__Assignment__: Copy word for word, please, the lines of the entries below running from the one containing "Task: Click the" to the one containing "the Windows installation", both ends included.
**** Source material ****
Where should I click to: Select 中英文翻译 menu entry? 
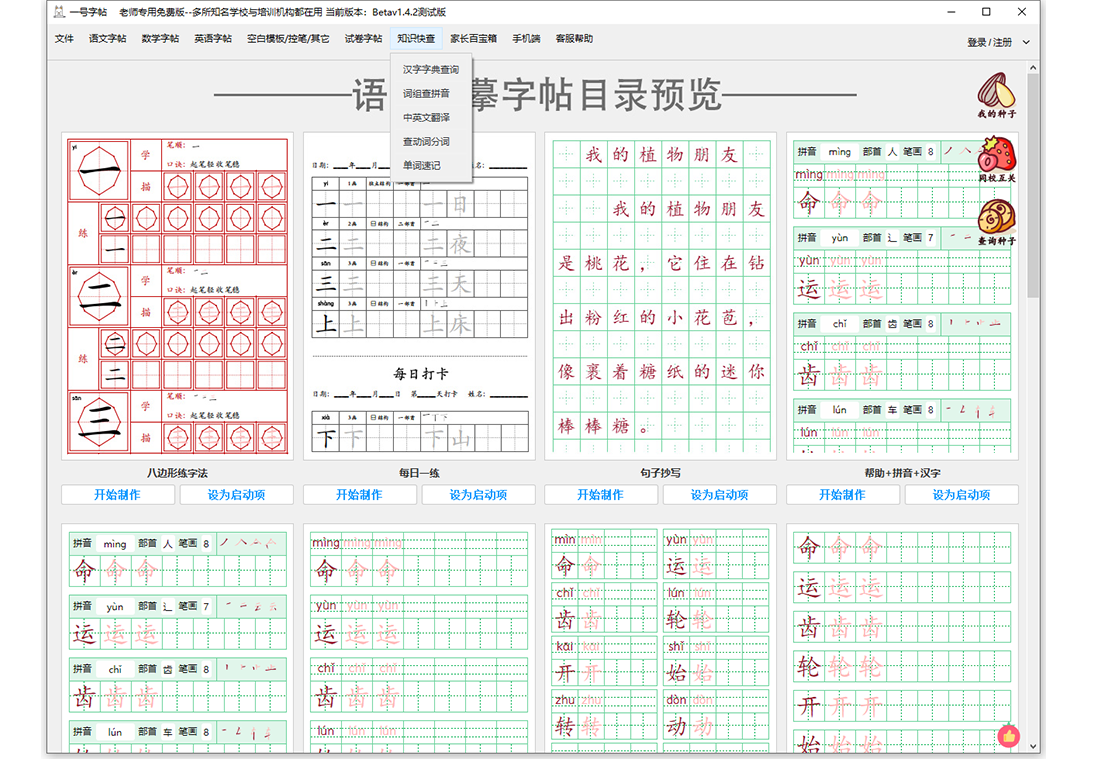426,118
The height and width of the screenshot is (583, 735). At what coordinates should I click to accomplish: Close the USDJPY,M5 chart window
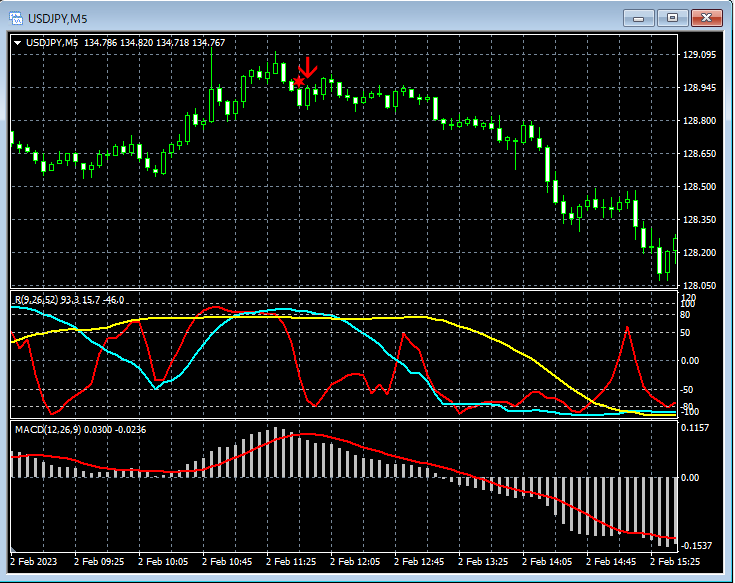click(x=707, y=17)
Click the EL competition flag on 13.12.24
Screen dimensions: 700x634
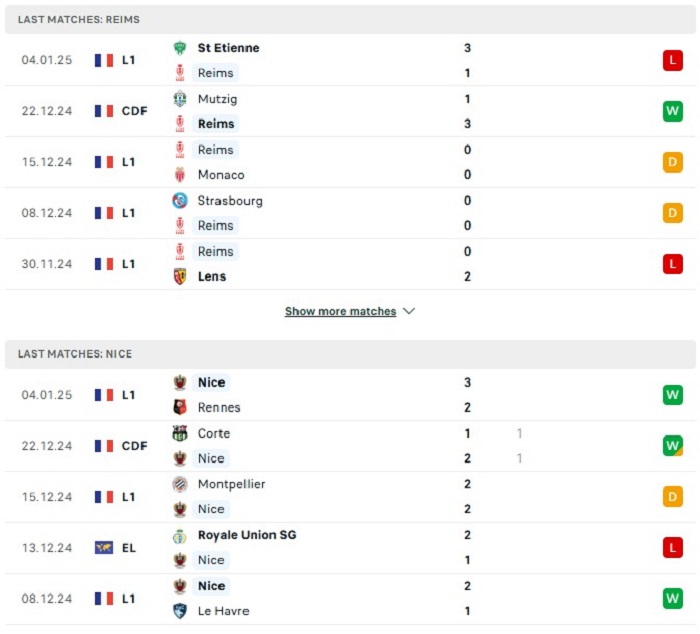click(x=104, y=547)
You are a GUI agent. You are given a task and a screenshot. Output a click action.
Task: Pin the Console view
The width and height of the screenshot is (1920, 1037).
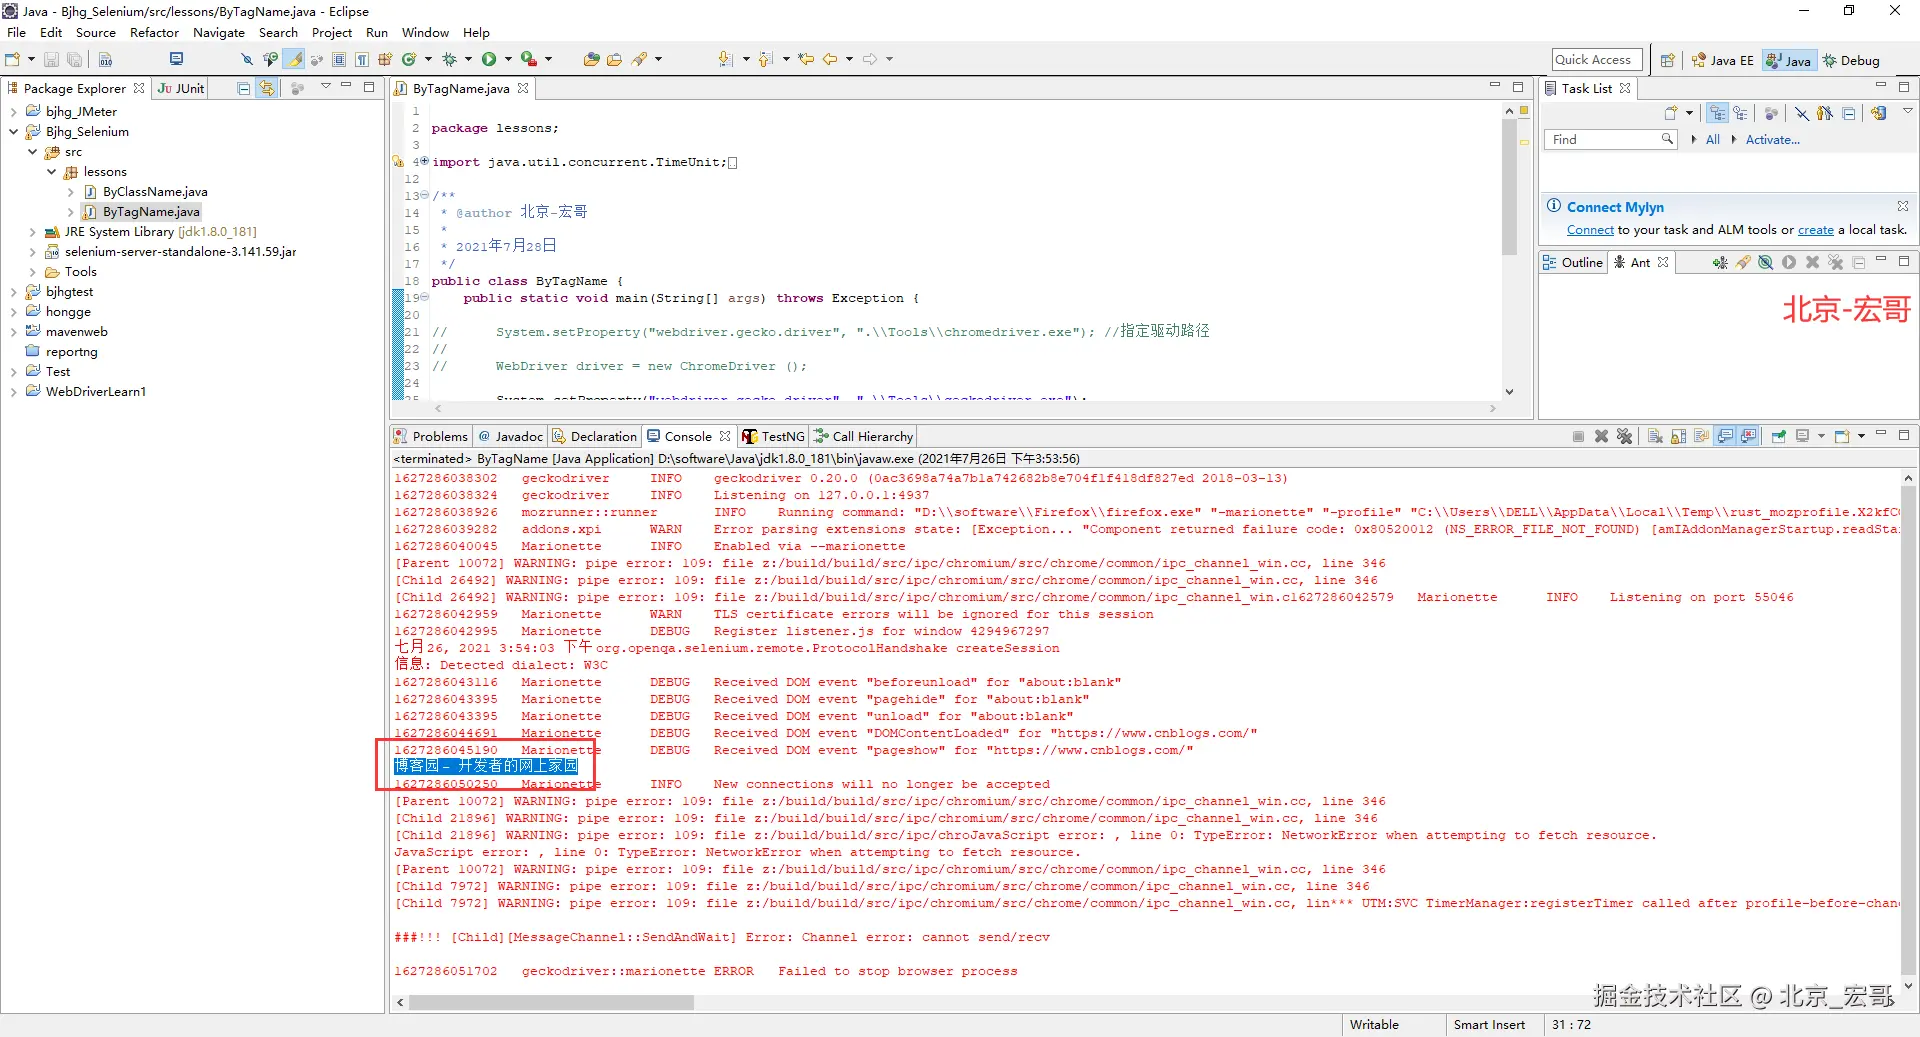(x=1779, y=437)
****
**** Source material ****
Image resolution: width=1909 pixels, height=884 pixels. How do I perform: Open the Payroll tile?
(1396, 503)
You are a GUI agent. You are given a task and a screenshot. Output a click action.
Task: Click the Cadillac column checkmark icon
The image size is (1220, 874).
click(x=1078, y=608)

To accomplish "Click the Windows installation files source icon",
****
**** Source material ****
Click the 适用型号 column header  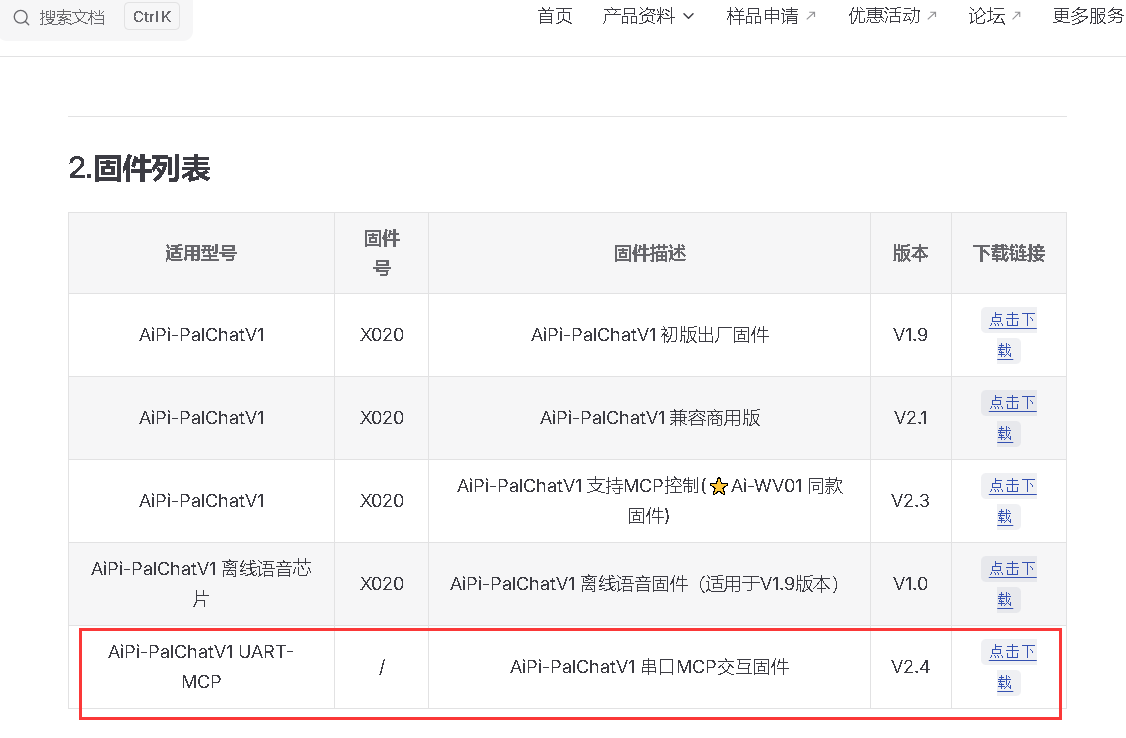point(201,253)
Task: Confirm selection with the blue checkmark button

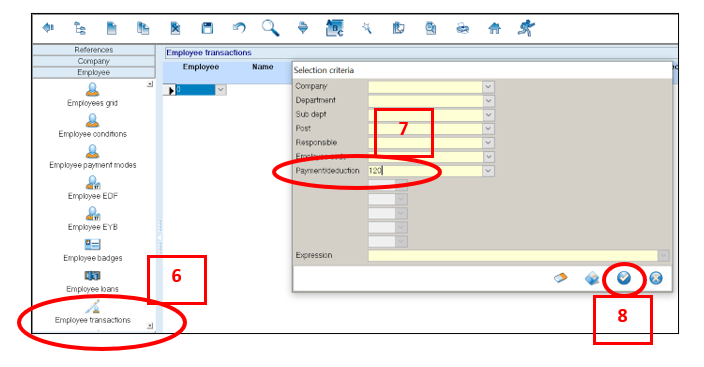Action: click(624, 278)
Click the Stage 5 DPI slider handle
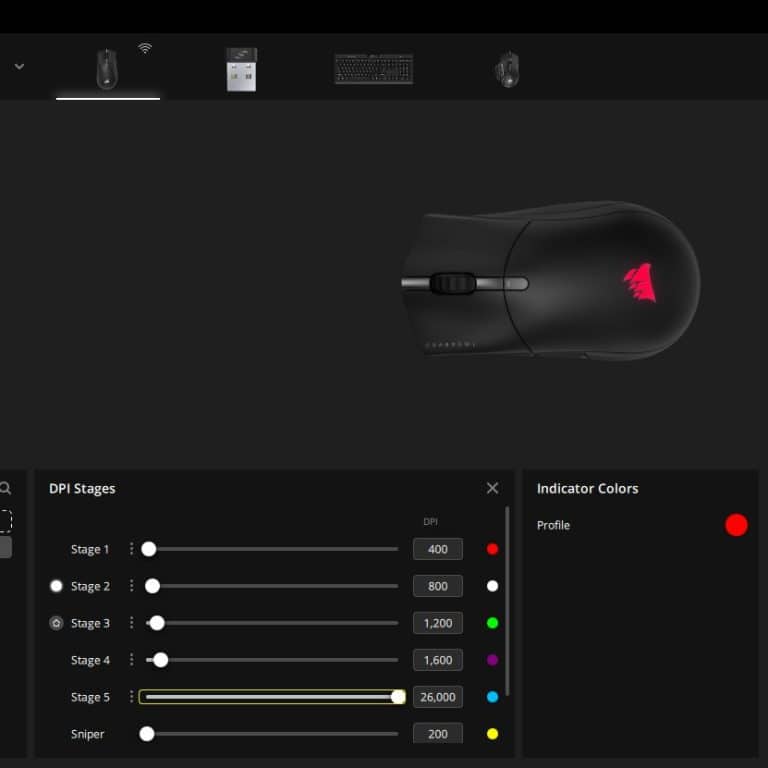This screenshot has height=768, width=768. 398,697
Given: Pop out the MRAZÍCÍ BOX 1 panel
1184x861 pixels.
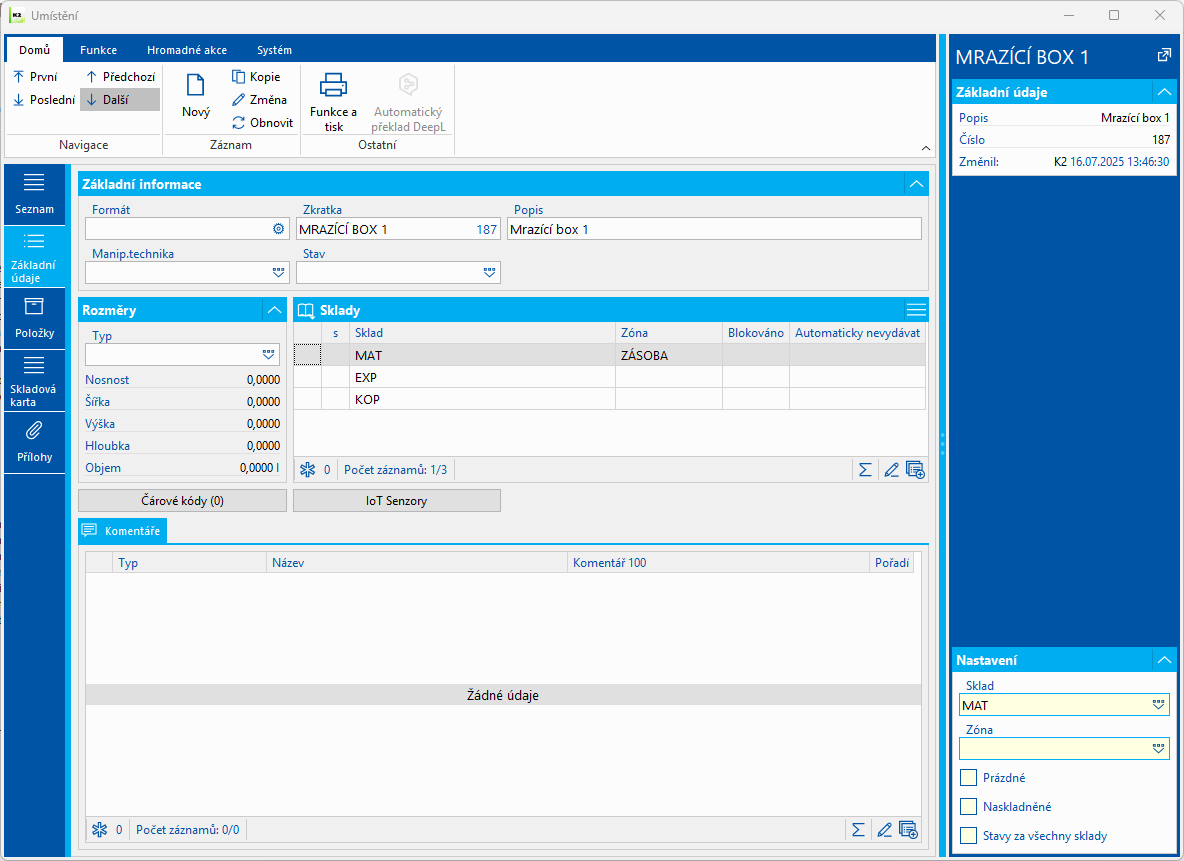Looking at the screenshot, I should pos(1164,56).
****
__Response to the task__:
Task: Click the Cadillac column checkmark icon
The image size is (1220, 874).
click(x=1078, y=608)

To accomplish "Click the Windows installation files source icon",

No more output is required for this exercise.